What an absolutely splendid recording of orchestral works from Vaughan Williams this is.

The composer's most famous fantasias and rhapsodies are here, and each are miniature gems.

Add to this the plush sounding LSO and LPO in church location engineered by Chandos, making for a sure winner. This makes for a great partnership with Thomson's set of Vaughan Williams concertos and symphonies.

 

 A review from 2022

This compilation of Vaughan Williams’ orchestral music is taken from the mid-to-late 80’s. The first four works originally came packaged together on Chandos , while the last two were both paired to a symphony from Bryden Thomson’s VW’s symphony cycle with the London SO, and collected together here separate from the symphonies.

These are extremely beautiful works from Vaughan Williams, some for string orchestra and harp. Each have a minor-keyed, modal folk-song feel to them, with a plaintive cold wind blowing through their loveliness.

Norfolk Rhapsody No. 1 and In the Fen Country are rarer early works, and I feel a pull from post-Romanticism, the latter ambling a bit, but both with folk songs nods throughout. The Fantasias, Variants, and Lark are more common, but are wonderfully played here. At 80 minutes, this is a full program too. If there is a deficit to this program, it is that these are all slow, moody works with not much variety between them, but I think that is mostly nitpickery on my part.

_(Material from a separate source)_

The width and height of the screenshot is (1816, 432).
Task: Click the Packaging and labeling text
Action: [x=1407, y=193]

Chandos provides the London PO a luxuriant, plush depth with a strong bass line, giving these works a satisfying cinematic quality, aided by the cathedral recording locations. An intense majesty and grandiloquence occasion the many climaxes, but VW’s love of winds lends most of these towards the pastoral as well.

I really like Bryden Thomson’s portrayal of VW’s orchestral music, and I enjoy visiting his recordings of VW often. The Lark Ascending is particularly sonically delicious, with those ambivalent opening string chords a constant pleasure every time they appear, and Michael Davis’ singing violin quality a treasure.

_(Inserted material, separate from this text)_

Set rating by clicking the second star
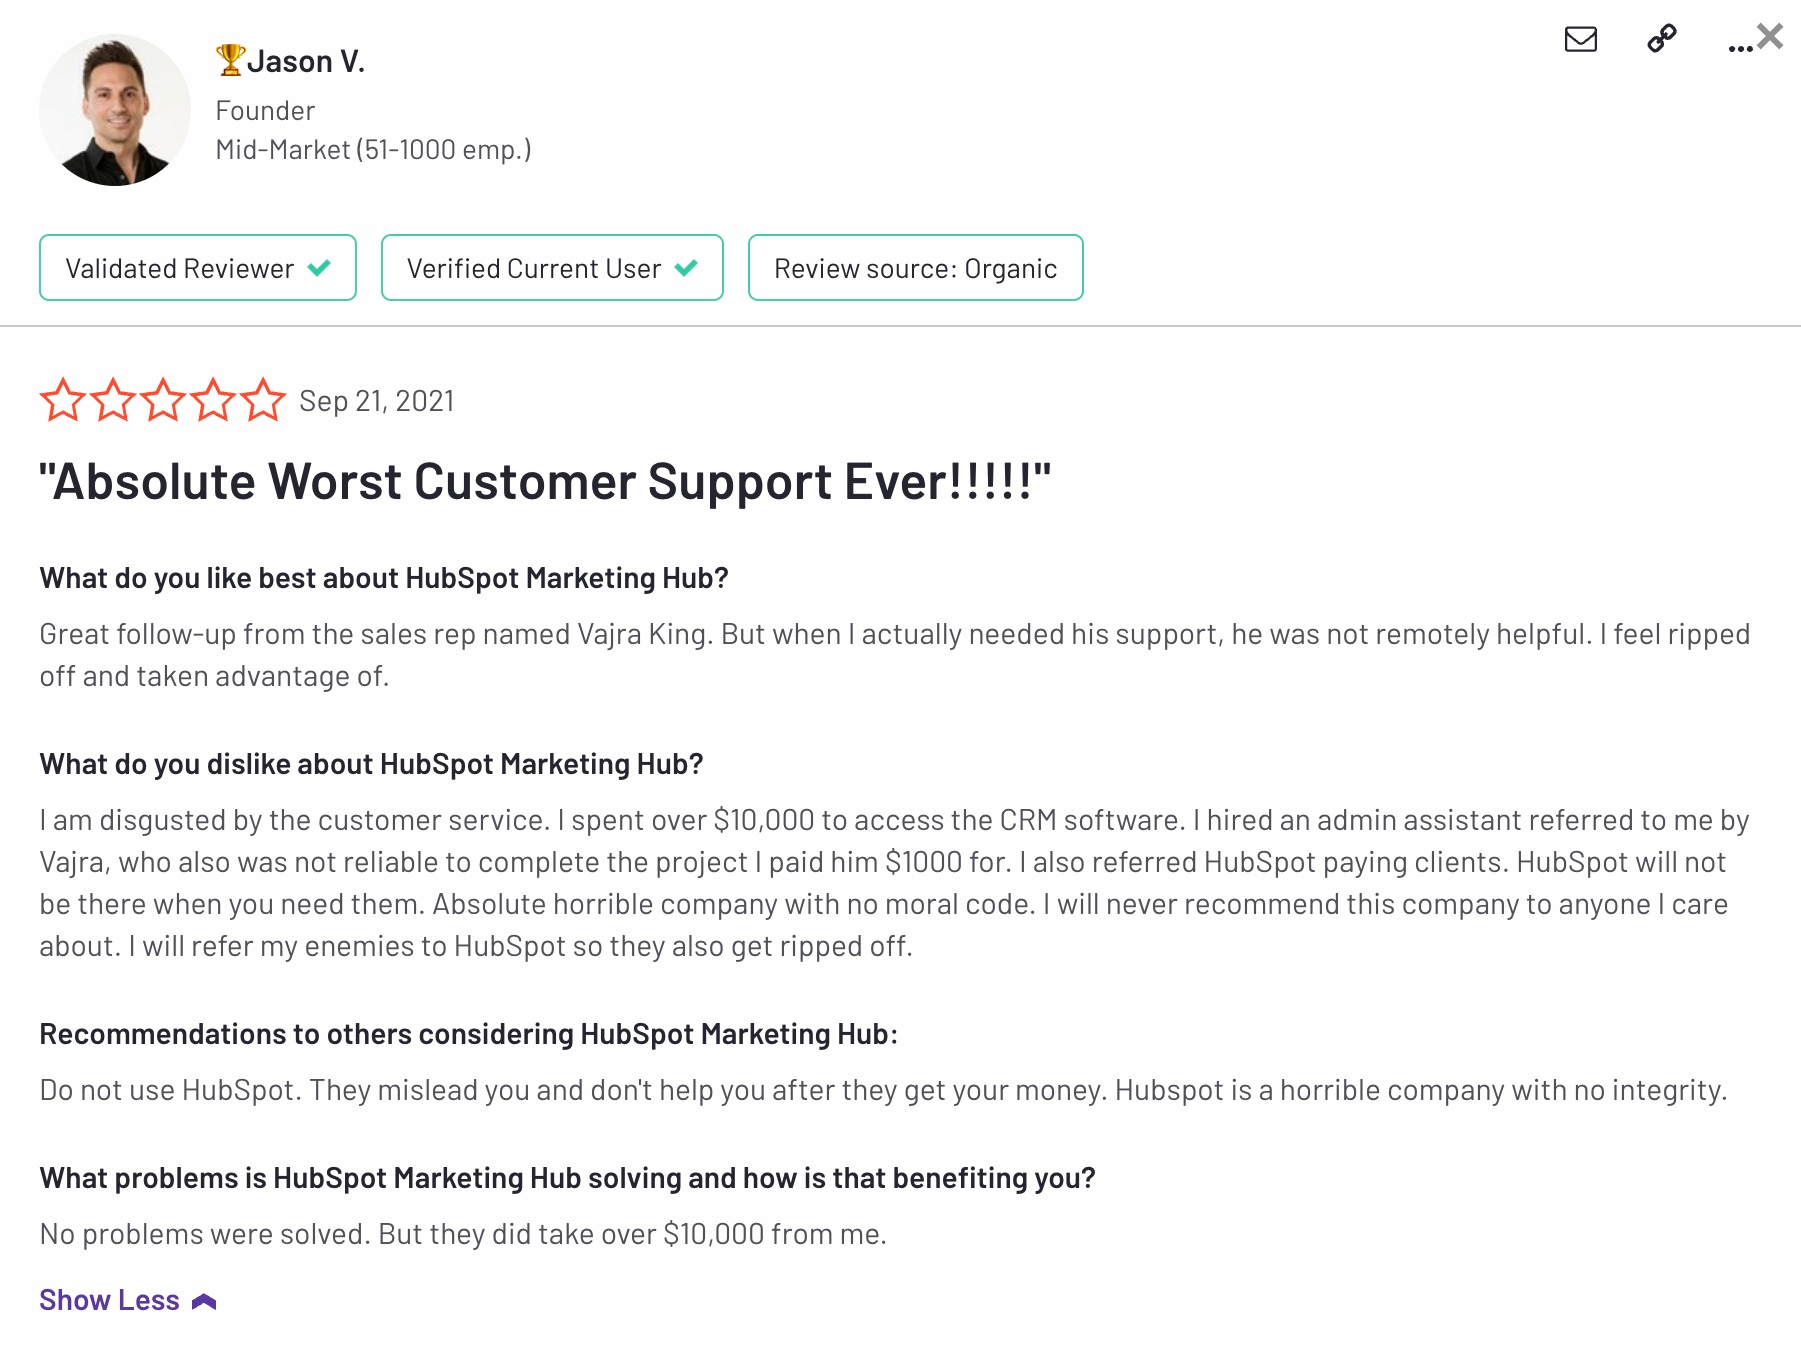Viewport: 1801px width, 1360px height. [x=113, y=400]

There are a countless other VW series of note for comparison: Sir Neville Marriner
on Decca Eloquence has a little more music across 2CDs, and of course none are more loved than that by Sir Adrian Boult on EMI , among some others. But this Chandos collection of orchestral works, alongside Thomson’s Concerto compilation on Chandos , and for that matter his symphonies, also on Chandos , are an invigorating balm for the soul in splendid sonics.

 


 

 

 

Works
Norfolk Rhapsody 1 (11.48)
In the Fen Country (17.38)
Tallis Fantasia (16.10)

Dives and Lazarus (13.29)
Greensleeves Fantasia (4.31)
Lark Ascending (15.31)

Soloists

Michael Davis, violin


Ensembles

London Symphony Orchestra
London Philharmonic Orchestra
Bryden Thomson, conductor

Label
: Chandos
Year: 1986-90; 1999

Timing: 79.26

 

 

 





Lap up all of Bryden Thomson's Vaughan Williams while life still thrives within. He has the most special way with the composer, ably shown here through these London orchestras.